ЗАДАНИЯ:
(1) Согласуются ли с текстом о византийском богословии утверждения (a), (b) и (c)? Для каждого ответьте «да» или «нет» и приведите решающие слова текста дословной цитатой.
(a) Византийская Церковь сохранила верность своему вероучению на протяжении всей своей истории.
(b) Попытки пап подчинить себе Восток в конце концов увенчались успехом.
(c) Вопрос о пользе союза с государством для богословия автор относит к своей теме.
(2) Дайте продолжение текста о византийском богословии: один абзац после его последнего предложения.

ИСХОДНЫЙ ТЕКСТ:
————————

2. Можно по-разному оценивать византийское богословие в целом. Можно спрашивать себя, насколько тесный союз с государством пошел на пользу богословскому творчеству, не связал его, не поставил на нем своего рода искусственной точки или, во всяком случае, не сократил его порыв. Все это выходит за пределы нашей темы. Но одно несомненно: раз определив свое вероучение, выразив его в законченных, общеобязательных формулах, раз найдя свою Lex credendi10, Византийская Церковь осталась верна ей до конца и пронесла ее через всю свою историю, чтобы передать своим молодым славянским наследницам.
И тут нет лучшего примера отстаивания своей веры до мелочей, чем занимающий такое огромное место в истории Византии вопрос об унии с Римом, вечно возобновляемые и никогда не удающиеся попытки пап покорить себе непокорный Восток.

————————

ИСХОДНЫЕ ДАННЫЕ:
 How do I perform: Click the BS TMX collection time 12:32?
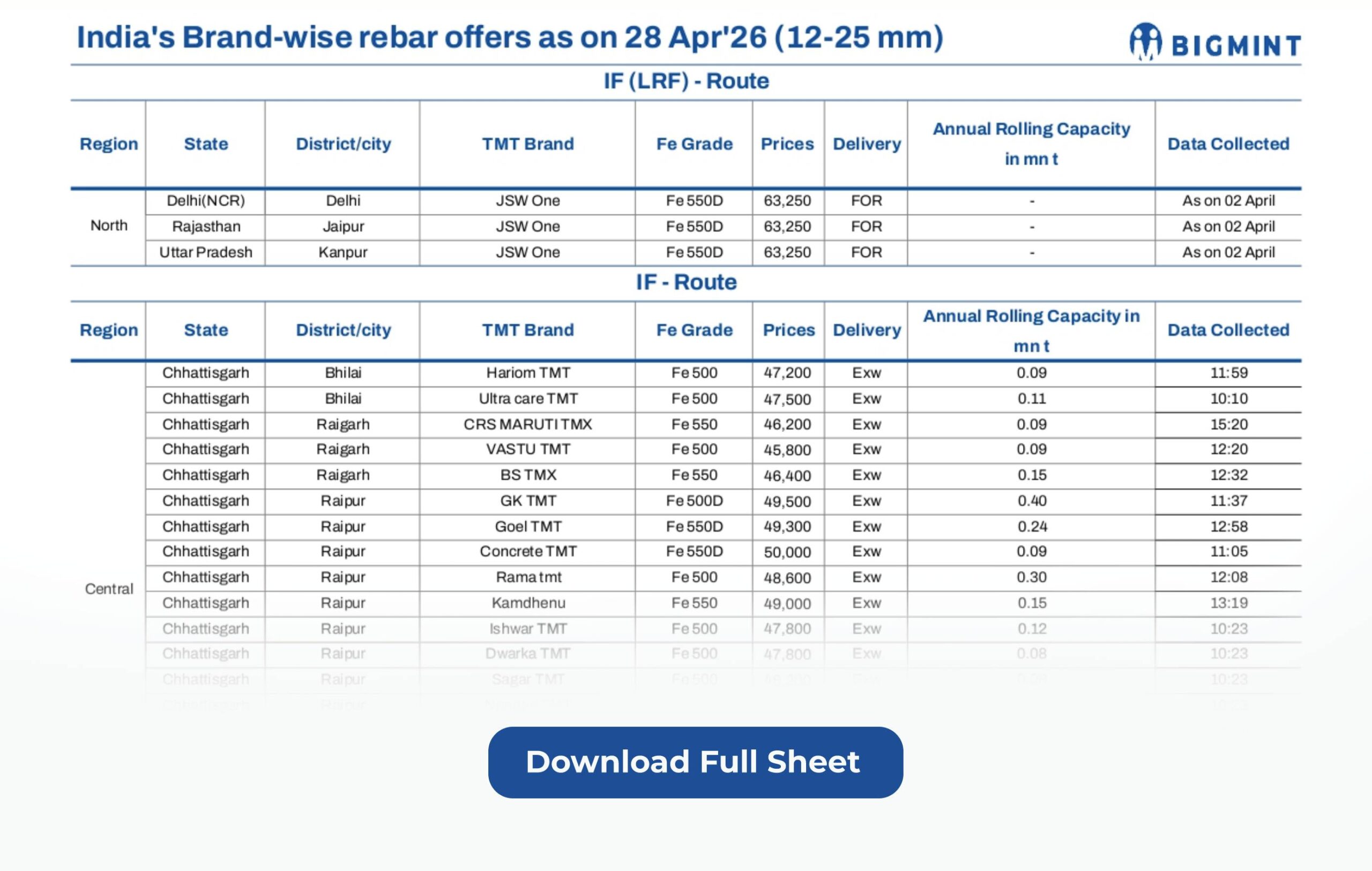(1228, 475)
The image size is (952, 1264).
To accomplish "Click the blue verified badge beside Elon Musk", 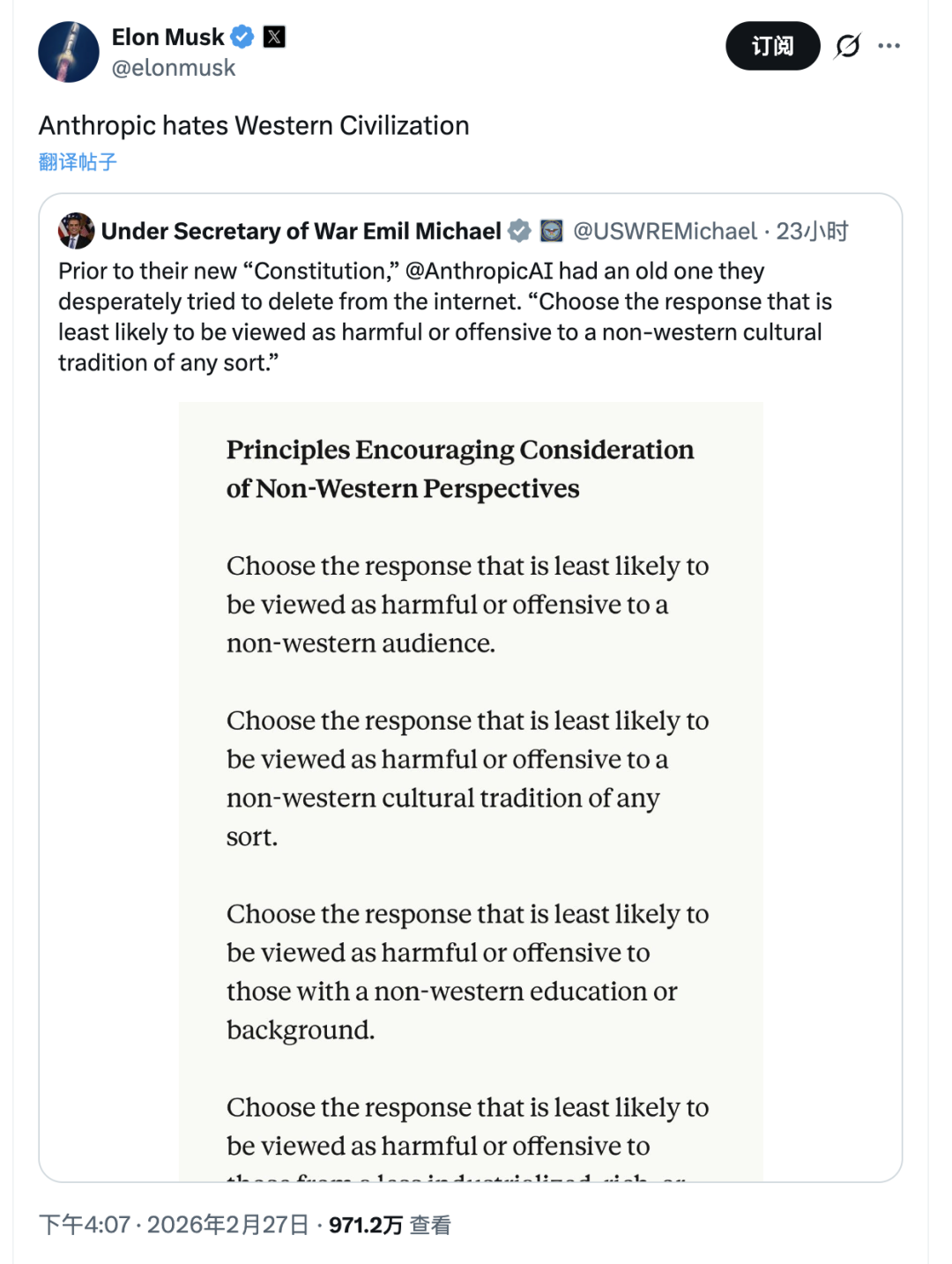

————————

ОТВЕТЫ К ЗАДАНИЯМ:
(1)
(a) Да: «Византийская Церковь осталась верна ей до конца и пронесла ее через всю свою историю».
(b) Нет: «вечно возобновляемые и никогда не удающиеся попытки пап покорить себе непокорный Восток».
(c) Нет: «Все это выходит за пределы нашей темы».

(2)
Причины этой «униальной проблемы» чрезвычайно просты, и не в них заключается наш к ней интереса. Папству нужно было подчинение Востока, как нужно оно ему и сейчас; для Византии же оно было одним из главных средств политической игры – необходимости беспрерывно поддерживать равновесие между двумя одинаково враждебными, одинаково чуждыми ей силами: латинским Западом и мусульманским Востоком. Этого достаточно, чтобы объяснить настойчивость «униональной» темы в Византии и, главное, симпатии – искренние или не искренние – к ней византийских императоров. И вот, важно для нас то, что, несмотря на такие постоянные инициативы императоров, которым будто бы безоговорочно подчинена была Церковь, – все эти попытки неизменно, как стекло, разбивались о несокрушимое сопротивление Церкви. От Алексея Комнена, то есть с конца XI, и до середины XV века, можно насчитывать одних только главных попыток 28, не включая сюда почти непрекращавшиеся переговоры и дипломатические сношения. Ни одна из этих попыток не удалась.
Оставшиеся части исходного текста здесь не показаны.